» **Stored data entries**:

BEGIN

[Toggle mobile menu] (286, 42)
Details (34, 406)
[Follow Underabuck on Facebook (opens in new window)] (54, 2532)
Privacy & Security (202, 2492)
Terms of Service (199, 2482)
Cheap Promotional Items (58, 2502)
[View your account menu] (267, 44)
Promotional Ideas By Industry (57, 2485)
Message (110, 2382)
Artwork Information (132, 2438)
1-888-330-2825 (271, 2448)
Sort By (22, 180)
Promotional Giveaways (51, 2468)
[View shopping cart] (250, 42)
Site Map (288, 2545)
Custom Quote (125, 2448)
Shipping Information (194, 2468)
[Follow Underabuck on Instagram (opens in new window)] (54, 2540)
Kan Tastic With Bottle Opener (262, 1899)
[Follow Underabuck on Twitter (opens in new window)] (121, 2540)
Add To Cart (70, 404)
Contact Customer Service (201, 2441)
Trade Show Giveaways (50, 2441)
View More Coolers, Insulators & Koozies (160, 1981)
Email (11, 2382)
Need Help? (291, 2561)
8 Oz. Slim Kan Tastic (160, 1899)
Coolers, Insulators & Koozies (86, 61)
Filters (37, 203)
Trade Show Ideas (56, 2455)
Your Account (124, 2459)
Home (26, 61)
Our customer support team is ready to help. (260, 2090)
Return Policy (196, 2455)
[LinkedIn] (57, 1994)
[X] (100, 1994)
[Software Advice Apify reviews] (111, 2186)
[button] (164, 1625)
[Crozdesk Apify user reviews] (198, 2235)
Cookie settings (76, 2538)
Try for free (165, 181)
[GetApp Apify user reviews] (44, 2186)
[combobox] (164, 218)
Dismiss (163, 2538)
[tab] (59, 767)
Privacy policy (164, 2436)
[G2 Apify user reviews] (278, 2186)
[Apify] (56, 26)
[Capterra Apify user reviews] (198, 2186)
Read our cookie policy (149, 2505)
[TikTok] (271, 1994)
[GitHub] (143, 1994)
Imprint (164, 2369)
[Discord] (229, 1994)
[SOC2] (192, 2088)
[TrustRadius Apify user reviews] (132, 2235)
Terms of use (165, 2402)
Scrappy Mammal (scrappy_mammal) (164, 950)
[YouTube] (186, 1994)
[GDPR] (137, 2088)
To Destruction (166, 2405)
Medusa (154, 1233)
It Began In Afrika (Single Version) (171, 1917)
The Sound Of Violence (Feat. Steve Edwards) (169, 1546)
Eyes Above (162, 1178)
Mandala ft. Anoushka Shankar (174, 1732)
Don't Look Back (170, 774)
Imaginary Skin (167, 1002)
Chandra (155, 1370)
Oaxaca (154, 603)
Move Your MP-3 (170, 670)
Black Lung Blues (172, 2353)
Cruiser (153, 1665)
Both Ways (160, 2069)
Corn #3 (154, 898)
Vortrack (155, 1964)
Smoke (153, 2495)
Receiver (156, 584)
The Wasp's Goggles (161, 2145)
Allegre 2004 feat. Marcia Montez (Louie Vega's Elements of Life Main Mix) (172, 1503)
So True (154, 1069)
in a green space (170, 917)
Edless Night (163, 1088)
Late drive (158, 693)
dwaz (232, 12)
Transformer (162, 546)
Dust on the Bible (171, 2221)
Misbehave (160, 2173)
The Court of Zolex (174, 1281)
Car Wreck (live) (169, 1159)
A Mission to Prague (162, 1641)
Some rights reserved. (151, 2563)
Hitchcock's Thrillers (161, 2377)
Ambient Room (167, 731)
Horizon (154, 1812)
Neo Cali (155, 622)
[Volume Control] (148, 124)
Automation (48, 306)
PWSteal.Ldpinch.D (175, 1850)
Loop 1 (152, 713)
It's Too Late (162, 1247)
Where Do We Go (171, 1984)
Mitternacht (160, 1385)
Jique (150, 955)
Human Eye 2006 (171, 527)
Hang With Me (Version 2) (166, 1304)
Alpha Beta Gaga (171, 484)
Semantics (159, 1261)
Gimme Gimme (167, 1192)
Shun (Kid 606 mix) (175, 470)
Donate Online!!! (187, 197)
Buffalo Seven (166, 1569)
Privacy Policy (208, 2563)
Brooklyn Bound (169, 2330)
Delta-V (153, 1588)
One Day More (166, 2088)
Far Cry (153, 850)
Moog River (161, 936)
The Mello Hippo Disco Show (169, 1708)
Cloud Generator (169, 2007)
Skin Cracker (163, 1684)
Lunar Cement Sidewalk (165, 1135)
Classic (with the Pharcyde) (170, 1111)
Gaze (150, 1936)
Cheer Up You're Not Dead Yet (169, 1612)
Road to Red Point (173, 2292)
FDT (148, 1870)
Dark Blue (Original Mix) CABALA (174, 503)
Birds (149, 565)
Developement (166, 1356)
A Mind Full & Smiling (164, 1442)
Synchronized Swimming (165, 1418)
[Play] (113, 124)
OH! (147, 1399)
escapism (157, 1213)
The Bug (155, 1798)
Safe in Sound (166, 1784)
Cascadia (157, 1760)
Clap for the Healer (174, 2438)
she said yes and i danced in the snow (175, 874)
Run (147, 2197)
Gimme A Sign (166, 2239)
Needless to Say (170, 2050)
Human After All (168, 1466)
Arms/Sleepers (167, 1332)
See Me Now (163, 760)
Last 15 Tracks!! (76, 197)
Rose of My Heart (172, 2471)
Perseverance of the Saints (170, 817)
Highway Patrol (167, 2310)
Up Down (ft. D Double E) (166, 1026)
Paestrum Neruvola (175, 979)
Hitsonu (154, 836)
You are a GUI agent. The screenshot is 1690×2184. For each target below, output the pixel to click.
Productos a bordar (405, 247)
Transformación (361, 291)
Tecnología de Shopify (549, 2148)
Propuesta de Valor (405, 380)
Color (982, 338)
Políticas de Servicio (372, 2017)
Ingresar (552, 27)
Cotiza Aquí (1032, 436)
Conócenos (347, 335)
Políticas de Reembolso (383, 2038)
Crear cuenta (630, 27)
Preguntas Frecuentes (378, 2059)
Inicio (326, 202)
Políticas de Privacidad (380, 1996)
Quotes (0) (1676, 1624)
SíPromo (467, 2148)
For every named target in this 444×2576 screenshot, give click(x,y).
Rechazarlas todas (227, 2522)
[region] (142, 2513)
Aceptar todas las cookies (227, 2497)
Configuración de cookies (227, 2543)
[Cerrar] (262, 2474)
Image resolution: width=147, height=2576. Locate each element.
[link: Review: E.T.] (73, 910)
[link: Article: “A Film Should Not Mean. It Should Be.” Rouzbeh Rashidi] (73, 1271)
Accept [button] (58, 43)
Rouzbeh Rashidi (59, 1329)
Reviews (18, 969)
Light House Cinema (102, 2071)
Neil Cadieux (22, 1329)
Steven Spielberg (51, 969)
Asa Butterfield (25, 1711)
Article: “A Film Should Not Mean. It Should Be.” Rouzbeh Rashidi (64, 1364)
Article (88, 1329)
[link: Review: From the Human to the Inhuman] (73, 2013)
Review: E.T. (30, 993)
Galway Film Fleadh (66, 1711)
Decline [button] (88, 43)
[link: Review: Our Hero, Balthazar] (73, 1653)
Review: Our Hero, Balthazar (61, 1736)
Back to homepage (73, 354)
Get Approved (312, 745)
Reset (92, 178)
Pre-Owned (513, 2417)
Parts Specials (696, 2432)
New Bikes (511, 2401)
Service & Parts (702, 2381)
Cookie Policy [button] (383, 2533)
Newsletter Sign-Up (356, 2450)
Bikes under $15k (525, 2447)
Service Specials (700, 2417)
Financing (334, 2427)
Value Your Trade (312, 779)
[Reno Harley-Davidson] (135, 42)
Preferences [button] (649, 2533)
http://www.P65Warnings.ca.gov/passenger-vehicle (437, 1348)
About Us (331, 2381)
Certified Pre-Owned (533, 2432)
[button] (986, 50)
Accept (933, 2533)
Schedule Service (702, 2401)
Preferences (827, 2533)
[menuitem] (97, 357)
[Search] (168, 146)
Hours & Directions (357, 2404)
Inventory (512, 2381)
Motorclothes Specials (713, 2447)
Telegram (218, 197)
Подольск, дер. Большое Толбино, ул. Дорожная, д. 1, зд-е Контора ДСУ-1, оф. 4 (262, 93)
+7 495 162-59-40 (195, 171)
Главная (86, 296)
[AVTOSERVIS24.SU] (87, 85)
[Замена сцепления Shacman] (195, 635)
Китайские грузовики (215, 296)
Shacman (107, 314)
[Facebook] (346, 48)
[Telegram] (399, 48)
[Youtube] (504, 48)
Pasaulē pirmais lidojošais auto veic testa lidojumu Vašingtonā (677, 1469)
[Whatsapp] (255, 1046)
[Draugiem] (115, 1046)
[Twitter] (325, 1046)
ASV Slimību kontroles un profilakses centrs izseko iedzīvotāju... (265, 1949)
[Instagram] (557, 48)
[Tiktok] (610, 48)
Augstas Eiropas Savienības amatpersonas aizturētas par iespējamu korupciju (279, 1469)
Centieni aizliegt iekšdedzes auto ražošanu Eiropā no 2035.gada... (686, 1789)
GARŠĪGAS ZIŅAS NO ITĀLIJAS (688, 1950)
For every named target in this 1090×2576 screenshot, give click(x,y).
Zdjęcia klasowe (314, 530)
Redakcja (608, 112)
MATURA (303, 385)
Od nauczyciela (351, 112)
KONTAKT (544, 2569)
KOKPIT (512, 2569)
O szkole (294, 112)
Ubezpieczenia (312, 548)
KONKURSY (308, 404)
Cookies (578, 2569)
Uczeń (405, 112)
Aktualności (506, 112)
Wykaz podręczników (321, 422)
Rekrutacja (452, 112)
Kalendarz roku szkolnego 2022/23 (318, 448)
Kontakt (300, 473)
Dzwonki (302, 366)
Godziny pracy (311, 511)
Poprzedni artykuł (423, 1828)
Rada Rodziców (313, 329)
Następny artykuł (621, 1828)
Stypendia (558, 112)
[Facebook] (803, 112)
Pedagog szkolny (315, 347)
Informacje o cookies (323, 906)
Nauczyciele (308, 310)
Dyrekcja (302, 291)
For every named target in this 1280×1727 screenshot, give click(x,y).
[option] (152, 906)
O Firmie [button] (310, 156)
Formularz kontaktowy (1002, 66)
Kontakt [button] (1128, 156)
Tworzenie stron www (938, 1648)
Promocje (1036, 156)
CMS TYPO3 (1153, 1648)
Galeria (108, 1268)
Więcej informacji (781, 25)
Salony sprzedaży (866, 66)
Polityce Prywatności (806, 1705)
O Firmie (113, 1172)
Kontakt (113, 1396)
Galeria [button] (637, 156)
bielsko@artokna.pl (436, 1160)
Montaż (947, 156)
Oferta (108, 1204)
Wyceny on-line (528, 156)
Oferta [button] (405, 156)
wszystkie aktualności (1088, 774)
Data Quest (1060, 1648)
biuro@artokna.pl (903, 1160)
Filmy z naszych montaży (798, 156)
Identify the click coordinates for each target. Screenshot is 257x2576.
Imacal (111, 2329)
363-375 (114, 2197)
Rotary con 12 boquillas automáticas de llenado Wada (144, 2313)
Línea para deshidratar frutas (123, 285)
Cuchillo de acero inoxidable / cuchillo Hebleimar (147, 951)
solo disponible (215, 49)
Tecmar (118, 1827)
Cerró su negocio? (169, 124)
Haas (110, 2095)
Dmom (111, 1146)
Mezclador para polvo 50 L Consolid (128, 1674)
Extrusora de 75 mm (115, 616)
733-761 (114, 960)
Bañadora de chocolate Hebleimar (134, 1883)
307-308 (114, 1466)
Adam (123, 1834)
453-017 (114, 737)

END

» **What the exercise asks**:
Look above for the line with "Crear cuenta (630, 27)" and the line with "Configuración de cookies (227, 2543)", and reproduce exactly those two lines plus every line between, nothing more.

» **Task solution**:
Crear cuenta (630, 27)
Preguntas Frecuentes (378, 2059)
Inicio (326, 202)
Políticas de Privacidad (380, 1996)
Quotes (0) (1676, 1624)
SíPromo (467, 2148)
For every named target in this 444×2576 screenshot, give click(x,y).
Rechazarlas todas (227, 2522)
[region] (142, 2513)
Aceptar todas las cookies (227, 2497)
Configuración de cookies (227, 2543)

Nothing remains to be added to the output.